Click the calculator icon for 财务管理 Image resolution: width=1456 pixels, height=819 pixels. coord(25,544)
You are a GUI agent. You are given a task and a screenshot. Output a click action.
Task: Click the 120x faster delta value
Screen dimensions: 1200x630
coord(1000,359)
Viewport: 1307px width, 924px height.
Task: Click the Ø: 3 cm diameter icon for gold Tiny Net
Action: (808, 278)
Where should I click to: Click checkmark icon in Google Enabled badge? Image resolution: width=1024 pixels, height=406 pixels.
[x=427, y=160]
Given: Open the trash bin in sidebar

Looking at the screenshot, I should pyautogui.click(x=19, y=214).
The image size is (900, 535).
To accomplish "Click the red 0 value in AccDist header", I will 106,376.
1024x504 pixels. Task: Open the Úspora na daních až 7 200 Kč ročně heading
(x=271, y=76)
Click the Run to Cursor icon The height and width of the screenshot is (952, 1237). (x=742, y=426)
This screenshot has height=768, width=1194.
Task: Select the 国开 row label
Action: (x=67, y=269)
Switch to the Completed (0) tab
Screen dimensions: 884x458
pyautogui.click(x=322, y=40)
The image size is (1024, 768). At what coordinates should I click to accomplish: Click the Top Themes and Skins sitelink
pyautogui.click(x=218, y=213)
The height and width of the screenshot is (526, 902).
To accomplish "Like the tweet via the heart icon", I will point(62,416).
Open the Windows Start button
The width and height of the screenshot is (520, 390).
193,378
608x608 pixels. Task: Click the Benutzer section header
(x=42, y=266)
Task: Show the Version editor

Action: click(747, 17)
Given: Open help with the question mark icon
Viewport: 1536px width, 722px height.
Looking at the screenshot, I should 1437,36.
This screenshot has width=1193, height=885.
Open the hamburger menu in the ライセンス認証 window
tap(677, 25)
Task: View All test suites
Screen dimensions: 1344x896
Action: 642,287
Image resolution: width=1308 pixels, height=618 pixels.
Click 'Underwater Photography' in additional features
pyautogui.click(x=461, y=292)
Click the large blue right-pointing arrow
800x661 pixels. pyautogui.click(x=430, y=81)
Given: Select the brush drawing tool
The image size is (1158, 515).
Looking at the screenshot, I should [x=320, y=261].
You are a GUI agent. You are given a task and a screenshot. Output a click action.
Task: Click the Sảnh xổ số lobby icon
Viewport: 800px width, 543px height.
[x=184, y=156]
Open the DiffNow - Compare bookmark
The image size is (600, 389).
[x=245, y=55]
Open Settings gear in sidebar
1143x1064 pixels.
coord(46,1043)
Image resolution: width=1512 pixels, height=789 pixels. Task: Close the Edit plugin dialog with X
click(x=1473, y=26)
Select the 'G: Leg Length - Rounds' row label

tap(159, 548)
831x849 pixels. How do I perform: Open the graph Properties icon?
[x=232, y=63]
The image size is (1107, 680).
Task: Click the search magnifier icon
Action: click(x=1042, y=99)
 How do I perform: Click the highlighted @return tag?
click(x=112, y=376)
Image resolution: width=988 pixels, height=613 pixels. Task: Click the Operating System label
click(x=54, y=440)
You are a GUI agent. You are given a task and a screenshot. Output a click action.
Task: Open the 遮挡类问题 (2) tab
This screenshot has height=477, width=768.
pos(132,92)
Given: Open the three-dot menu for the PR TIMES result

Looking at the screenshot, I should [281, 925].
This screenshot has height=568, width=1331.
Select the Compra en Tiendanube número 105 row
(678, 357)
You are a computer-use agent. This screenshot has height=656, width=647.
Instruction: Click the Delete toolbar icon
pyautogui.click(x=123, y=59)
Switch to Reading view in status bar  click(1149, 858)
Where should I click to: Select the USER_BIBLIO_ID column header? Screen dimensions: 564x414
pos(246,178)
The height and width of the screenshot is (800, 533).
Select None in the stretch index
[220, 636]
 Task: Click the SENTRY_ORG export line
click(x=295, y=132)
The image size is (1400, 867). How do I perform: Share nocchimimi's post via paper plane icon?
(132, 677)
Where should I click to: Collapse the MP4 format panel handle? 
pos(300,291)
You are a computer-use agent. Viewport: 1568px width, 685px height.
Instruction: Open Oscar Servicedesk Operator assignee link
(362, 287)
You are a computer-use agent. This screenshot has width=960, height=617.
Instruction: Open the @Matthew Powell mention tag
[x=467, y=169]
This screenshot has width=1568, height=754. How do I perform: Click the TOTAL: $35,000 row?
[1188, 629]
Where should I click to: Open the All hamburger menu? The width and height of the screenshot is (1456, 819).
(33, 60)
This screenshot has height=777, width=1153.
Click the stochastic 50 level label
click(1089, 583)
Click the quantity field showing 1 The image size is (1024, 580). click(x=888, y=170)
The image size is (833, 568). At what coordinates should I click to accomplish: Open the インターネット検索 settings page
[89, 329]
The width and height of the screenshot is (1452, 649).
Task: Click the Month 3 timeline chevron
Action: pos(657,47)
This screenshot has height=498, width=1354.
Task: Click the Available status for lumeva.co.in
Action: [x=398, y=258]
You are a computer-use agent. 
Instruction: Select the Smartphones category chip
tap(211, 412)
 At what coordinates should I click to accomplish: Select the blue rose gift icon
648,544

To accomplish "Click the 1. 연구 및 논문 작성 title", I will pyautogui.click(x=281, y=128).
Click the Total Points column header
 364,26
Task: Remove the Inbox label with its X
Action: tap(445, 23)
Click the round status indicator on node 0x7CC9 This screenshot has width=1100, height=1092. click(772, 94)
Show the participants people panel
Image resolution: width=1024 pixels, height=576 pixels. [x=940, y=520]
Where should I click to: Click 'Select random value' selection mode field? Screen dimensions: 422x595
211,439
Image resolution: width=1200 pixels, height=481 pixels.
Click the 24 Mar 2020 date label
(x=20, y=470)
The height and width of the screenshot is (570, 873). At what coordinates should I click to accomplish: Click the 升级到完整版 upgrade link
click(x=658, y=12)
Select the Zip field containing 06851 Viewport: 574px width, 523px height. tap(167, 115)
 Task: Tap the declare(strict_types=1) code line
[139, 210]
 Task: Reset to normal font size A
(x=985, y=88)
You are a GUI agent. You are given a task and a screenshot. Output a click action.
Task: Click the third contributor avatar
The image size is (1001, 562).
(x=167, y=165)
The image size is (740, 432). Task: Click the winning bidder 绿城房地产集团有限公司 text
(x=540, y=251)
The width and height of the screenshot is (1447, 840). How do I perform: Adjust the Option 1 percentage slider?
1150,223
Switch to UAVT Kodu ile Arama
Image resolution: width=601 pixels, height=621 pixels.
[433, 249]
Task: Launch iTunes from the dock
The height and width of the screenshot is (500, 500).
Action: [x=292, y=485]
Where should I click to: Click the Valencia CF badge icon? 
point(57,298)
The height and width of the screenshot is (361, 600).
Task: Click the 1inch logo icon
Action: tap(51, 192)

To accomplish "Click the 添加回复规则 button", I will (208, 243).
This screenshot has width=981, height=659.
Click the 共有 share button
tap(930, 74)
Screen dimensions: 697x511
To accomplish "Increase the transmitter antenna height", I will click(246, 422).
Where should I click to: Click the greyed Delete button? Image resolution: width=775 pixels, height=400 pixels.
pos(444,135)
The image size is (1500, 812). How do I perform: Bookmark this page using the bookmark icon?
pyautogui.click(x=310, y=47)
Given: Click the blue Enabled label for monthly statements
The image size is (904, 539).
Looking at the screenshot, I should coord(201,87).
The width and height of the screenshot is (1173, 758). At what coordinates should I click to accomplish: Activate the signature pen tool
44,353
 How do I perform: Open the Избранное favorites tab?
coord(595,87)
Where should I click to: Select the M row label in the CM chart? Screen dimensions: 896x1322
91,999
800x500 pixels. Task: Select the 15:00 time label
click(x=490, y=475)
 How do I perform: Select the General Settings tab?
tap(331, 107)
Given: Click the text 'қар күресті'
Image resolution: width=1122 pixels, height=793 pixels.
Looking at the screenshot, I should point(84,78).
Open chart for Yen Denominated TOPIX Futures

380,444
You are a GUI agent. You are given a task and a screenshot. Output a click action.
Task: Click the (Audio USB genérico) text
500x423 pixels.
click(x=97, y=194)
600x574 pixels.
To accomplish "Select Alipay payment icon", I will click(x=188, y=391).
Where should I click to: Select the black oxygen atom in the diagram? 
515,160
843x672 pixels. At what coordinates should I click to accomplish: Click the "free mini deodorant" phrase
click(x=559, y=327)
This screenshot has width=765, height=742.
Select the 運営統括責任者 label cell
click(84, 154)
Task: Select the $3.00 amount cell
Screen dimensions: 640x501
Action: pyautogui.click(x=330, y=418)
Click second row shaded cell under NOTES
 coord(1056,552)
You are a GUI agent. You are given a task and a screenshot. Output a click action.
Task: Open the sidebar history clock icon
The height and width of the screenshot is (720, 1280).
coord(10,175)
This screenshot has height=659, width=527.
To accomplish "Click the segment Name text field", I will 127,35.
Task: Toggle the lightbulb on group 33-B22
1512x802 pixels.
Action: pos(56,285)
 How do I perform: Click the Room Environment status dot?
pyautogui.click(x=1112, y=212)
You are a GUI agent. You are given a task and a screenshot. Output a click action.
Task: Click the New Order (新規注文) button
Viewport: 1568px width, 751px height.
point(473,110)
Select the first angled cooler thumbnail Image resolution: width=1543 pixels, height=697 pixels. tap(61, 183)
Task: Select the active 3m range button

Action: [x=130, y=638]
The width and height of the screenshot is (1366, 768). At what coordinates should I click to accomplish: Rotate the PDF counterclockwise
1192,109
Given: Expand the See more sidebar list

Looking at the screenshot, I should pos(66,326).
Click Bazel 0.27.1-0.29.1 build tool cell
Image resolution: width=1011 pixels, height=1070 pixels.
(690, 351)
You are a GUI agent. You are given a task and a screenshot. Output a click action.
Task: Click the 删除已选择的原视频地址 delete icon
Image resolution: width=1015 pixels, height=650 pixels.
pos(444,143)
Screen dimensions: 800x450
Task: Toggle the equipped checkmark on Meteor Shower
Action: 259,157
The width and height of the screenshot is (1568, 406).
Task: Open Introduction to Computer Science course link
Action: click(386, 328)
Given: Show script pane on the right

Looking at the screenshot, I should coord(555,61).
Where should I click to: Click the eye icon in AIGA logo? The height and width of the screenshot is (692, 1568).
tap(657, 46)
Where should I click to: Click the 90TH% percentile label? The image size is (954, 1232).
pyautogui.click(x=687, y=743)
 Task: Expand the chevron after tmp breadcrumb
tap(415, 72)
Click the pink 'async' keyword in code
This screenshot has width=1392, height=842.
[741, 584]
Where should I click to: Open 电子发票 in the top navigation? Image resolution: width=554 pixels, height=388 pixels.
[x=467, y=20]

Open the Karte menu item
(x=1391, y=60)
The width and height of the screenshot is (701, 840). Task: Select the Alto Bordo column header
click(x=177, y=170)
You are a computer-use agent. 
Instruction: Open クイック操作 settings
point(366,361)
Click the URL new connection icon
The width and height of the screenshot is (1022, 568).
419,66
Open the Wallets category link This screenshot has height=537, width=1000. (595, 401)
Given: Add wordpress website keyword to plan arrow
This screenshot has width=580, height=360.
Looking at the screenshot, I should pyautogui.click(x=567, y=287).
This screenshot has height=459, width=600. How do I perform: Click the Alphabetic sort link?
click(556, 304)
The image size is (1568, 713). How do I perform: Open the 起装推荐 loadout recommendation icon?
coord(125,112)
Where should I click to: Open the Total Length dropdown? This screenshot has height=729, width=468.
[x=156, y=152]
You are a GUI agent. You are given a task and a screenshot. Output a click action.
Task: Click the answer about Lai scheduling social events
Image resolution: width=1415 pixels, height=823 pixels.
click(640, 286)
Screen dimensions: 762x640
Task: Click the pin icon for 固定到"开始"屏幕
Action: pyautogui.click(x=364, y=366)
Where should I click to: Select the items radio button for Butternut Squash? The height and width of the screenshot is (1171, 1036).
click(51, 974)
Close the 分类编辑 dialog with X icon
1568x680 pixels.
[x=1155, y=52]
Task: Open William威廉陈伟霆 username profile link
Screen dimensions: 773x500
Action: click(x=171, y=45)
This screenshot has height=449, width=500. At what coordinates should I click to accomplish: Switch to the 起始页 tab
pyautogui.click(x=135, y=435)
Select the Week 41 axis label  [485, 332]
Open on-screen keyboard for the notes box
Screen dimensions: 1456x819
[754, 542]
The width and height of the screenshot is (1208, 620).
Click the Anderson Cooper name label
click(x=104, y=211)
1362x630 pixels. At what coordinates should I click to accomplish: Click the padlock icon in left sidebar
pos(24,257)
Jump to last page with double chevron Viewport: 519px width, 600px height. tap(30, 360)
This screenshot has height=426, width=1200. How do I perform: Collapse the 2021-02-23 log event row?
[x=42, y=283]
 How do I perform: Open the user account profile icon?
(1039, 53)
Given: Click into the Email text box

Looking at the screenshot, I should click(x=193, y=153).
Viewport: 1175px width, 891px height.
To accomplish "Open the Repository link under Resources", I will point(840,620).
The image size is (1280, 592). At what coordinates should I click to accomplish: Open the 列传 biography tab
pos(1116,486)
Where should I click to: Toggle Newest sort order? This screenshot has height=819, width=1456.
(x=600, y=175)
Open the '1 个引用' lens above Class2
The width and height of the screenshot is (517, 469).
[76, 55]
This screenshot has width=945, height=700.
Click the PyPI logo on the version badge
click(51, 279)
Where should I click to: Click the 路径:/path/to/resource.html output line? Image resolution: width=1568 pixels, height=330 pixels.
********
**WHAT TO PRODUCE**
Restate word for word only the lines above from the line containing "Image resolution: width=1308" to the line containing "Task: Click the Sảnh xổ số lobby icon", both of them included.

**EXERCISE RESPONSE**
Image resolution: width=1308 pixels, height=618 pixels.
Click 'Underwater Photography' in additional features
pyautogui.click(x=461, y=292)
Click the large blue right-pointing arrow
800x661 pixels. pyautogui.click(x=430, y=81)
Given: Select the brush drawing tool
The image size is (1158, 515).
Looking at the screenshot, I should [x=320, y=261].
You are a GUI agent. You are given a task and a screenshot. Output a click action.
Task: Click the Sảnh xổ số lobby icon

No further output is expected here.